▶ **YOUR OBJECTIVE**: Would you restate, exactly as they appear, the lines from the one containing "Instruction: Edit the Inbound date field" through the end of the data below?

-------

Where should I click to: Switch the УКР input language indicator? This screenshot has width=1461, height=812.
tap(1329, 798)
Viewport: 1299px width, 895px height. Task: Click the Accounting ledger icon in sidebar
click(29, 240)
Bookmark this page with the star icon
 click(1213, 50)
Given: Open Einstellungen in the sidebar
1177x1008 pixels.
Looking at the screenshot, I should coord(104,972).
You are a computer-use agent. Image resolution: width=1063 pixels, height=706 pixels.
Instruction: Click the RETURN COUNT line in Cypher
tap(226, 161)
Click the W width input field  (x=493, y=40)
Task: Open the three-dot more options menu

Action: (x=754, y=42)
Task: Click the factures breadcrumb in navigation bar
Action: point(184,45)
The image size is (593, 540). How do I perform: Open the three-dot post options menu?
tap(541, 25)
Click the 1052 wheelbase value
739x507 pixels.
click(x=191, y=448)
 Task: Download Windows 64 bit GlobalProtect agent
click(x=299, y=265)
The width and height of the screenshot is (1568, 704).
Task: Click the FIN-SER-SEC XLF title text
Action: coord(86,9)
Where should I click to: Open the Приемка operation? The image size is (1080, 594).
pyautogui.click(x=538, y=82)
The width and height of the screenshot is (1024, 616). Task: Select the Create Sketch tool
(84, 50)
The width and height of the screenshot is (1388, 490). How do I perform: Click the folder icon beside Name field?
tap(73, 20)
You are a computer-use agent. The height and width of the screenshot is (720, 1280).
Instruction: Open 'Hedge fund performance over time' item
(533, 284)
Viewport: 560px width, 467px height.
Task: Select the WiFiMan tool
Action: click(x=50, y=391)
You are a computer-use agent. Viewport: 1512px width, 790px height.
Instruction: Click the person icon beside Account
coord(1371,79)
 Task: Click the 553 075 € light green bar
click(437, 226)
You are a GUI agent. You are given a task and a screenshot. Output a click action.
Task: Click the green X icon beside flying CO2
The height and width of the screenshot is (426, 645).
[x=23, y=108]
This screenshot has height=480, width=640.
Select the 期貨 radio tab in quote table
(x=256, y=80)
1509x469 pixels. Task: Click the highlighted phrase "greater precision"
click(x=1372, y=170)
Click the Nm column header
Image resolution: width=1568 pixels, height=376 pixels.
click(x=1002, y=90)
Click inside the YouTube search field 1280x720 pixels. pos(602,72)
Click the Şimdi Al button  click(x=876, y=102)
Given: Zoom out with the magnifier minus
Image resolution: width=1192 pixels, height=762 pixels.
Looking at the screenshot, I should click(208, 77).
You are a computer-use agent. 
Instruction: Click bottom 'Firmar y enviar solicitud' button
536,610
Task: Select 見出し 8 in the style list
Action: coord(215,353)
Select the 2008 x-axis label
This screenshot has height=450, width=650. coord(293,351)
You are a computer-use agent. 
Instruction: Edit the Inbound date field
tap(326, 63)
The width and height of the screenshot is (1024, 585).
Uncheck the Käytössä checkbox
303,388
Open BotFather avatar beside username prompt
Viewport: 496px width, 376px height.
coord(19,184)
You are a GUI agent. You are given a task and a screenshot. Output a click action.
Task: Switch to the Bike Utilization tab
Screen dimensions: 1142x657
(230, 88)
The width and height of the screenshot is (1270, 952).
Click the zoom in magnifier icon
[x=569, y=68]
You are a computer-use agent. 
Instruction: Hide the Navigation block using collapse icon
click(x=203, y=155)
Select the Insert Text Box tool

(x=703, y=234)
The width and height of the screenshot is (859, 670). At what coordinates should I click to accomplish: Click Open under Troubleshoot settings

-------

▶ **RESULT**:
Instruction: Edit the Inbound date field
tap(326, 63)
The width and height of the screenshot is (1024, 585).
Uncheck the Käytössä checkbox
303,388
Open BotFather avatar beside username prompt
Viewport: 496px width, 376px height.
coord(19,184)
You are a GUI agent. You are given a task and a screenshot. Output a click action.
Task: Switch to the Bike Utilization tab
Screen dimensions: 1142x657
(230, 88)
The width and height of the screenshot is (1270, 952).
Click the zoom in magnifier icon
[x=569, y=68]
You are a computer-use agent. 
Instruction: Hide the Navigation block using collapse icon
click(x=203, y=155)
Select the Insert Text Box tool

(x=703, y=234)
The width and height of the screenshot is (859, 670). At what coordinates should I click to accomplish: Click Open under Troubleshoot settings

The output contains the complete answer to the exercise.